Sunday 7 November 2010

Where is Wilberforce?

I am not normally given to posting at this time on a Sunday night - after all, life is far too short - but I have just listened to the News (ITV tonight, after Downton Abbey). 

Apart from Her Madge signing up to Facebook (where I am unable to Poke her, or be her friend) we heard about the plans that the Blessed Coalition have for the "Very Unemployed":

Slavery

The plan is this, astounded reader: you take one "Very Unemployed" person, tell him to work for nothing and if he refuses, take his meagre benefits away. The work is not in I.T. nor is it selling stocks and shares. No, if you are "Very Unemployed", you will (in all but name) be blackmailed into rolling up and doing the sort sort of work that convicted criminals are called to do when paying their dues to The Big Society for their petty misdeameanours - moving autumn leaves around; gathering litter - that kind of stuff. 

So, the message that the Blessed Coalition are offering to the country (in the voice of none other than Big Willy Haig - wit' Yoikshuh accent to make it seem somehow acceptable to tut'Woiking Classes) is this:

 - The "Very Unemployed" are lazy and need to be made un-lazy (they are a free labour force too)
 - They can be treated the same as the criminals, for that is how society views them, honest!
 - We have the buggers over a barrel because they depend on their meagre benefit for their Ciggies and Satellite dishes - and the rest of us have to work for ours - how dare they, how very dare they?
 - As they are "Very Unemployed" they are open to be demeaned because they are, of course, some kind of filthy underclass who are working our noble system and milking it.
 - Big Society will support us because they are all slightly jealous of the 'lay-in and lunch lifestyle' of the "Very Unemployed" [and we need a few vote catchers 'cos it isn't going so well for us, if we are honest]

Shame, shame and double shame!

○ ○ ○ ○ ○ ○ ○

■ REQUIREMENT 1: Condense the paragraph of the blog post that begins "The plan is this, astounded reader" into two shorter sentences that keep its main facts.
■ REQUIREMENT 2: Repeat the part of the blog post word for word, starting with "- Big Society" and going on through "and double shame!".
■ REQUIREMENT 3: Go on with the blog post about the Coalition's plan for the "Very Unemployed" from the point where it stops.
The listing that comes next has no connection to the blog post.

■ Entries showing where items appear:
○ ○ ○ ○ ○ ○ ○

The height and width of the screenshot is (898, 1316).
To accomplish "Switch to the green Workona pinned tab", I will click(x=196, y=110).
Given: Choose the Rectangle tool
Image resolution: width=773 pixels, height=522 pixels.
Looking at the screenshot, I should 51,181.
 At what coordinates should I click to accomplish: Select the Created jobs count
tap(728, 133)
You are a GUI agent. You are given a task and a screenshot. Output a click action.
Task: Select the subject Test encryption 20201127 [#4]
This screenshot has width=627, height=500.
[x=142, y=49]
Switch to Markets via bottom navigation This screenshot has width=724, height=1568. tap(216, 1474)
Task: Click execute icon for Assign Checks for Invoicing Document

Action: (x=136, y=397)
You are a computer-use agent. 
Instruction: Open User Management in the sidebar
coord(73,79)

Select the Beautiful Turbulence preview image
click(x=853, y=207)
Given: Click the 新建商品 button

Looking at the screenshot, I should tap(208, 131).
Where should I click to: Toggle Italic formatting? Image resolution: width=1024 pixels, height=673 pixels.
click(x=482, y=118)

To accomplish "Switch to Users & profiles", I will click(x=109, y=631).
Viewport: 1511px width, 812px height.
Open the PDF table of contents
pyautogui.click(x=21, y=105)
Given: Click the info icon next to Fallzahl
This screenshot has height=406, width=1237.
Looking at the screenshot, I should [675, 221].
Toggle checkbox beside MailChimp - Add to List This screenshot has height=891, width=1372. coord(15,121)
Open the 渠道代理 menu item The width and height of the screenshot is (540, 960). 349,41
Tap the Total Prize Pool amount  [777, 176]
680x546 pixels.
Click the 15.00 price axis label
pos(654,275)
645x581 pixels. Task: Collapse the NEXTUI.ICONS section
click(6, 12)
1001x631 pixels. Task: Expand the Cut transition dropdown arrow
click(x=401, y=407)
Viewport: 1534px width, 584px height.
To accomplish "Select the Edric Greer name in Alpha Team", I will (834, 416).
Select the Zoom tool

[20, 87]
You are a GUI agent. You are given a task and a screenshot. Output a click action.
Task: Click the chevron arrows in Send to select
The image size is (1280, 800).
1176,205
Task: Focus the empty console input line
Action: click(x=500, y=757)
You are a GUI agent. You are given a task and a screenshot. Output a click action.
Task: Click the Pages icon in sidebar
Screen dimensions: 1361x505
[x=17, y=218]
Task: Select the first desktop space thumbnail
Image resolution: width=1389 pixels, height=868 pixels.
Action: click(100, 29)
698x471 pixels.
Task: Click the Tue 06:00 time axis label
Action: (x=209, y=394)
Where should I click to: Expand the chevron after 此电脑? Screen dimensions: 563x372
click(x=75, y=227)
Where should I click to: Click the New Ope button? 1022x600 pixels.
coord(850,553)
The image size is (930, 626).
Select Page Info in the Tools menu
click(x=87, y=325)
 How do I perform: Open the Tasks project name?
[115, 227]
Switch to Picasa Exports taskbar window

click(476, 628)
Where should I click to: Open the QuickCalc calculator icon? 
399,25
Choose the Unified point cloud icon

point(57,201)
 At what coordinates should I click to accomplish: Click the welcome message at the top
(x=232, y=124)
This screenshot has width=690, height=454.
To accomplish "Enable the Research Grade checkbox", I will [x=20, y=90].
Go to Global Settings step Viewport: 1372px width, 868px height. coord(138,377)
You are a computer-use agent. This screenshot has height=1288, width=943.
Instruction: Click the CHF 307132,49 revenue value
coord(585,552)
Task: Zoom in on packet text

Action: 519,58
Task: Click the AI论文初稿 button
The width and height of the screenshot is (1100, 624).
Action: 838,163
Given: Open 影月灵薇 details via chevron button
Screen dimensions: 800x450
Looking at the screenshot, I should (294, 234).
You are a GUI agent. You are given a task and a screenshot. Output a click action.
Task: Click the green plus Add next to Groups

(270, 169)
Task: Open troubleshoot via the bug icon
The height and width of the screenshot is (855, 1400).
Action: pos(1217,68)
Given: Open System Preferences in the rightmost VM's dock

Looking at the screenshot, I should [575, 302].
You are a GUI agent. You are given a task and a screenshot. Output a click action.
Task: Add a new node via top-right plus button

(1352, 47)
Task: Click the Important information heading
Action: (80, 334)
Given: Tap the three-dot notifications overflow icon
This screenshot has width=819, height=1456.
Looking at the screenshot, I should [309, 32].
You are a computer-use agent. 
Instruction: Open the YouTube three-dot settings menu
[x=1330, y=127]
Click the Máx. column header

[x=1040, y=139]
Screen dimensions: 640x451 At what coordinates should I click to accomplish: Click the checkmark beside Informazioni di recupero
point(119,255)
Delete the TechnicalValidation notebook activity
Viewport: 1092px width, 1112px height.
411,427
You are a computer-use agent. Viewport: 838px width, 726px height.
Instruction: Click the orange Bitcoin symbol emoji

○ ○ ○ ○ ○ ○ ○

■ REPLY 1: Under the plan, a "Very Unemployed" person would be told to work for nothing and would lose his meager benefits if he refused. The work would not be in I.T. or stocks and shares but the kind of tasks convicted criminals do for petty offenses, such as moving autumn leaves and gathering litter.

■ REPLY 2:
- Big Society will support us because they are all slightly jealous of the 'lay-in and lunch lifestyle' of the "Very Unemployed" [and we need a few vote catchers 'cos it isn't going so well for us, if we are honest]

Shame, shame and double shame!

■ REPLY 3:
Thank God for the Archbishop of Canterbury - who jumped on this like a beardy panther on a Bongo, and exposed this for the nonsense that it seems at face-value to be. The fact is, that society and certain governments think that the unemployed have an easy ride. Many unemployed people would love to work (and of course, as with everything, there are notable exceptions) but have become unemployable through de-skilling, are too old to take to the tools or labour, have an addiction that has removed control from them, are possibly ill in some cases, or have been cast aside by a nation who regard them as lower than a snake's belly - among a long list of  other reasons. So many seem to think them lazy and selfish - though I urge anyone to try an live on benefits and see if they would truly choose that subsistance life and regard themselves as winners, as a bit canny and clever, as having got one over old Tommy Tax-Payer. Those who I know who are long-term unemployed have lost hope. If the high point of their existence is Jeremy Kyle and hours of boredom and nothing to look forward to except the next Giro, then they deserve our support in so many ways, not our turned-up noses and certainly not an all-but-threat of modern-day slavery.

Where is Mr Wilberforce when you need him?

8 comments:

  1. So, people who would like to work are going to be given work to do, and in return they are going to be paid (effectively, in that they will retain benefits that they otherwise would lose).

    I am struggling to see the problem. I suspect this is a bit pointless - in that it won't make a great deal of real difference to people's prospects. But I hardly think Wilberforce would campaign against people working in return for pay.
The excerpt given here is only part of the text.